Re: String concatenation
by ww (Bishop) on Apr 11, 2012 at 22:27 UTC

    Preferred (by /me, YMMV): 1 or 4, depending on circumstance.

    Tolerable (same qualifier), but barely: 3

    But, 2 provokes an instant negative reaction. I'm sure wiser heads see ways that this is preferred to 1, but IMO, it's an invitation to some future maintainer to misread that as dereferencing and chase wild geese. In short, it looks to me like an extra keystroke whose chief impact is obscuring the code.

Re: String concatenation
by Anonymous Monk on Apr 12, 2012 at 00:20 UTC

    Neither :)

    push @string, $var1, $var2, $var3; return join '', @string;

      From the "I'm afraid of lists... sometimes!" department?

Re: String concatenation
by GrandFather (Cardinal) on Apr 12, 2012 at 02:49 UTC

    I'd be much more worried by identifiers of the form $fooN - use an array instead.

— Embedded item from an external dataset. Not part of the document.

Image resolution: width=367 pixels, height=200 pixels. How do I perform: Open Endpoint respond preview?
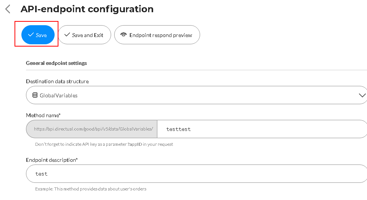pos(157,35)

    Assuming that you really intended $foo, $bar and $baz as the variable names I'd suggest the interpolation variants (two and three, without {} except where required) in most cases. Context may dictate that the join fits better with the surrounding code at times though. Because of double quote interpolation and Perl's general string handling power the concatenation operator is seldom used so the first variant is least likely to be used.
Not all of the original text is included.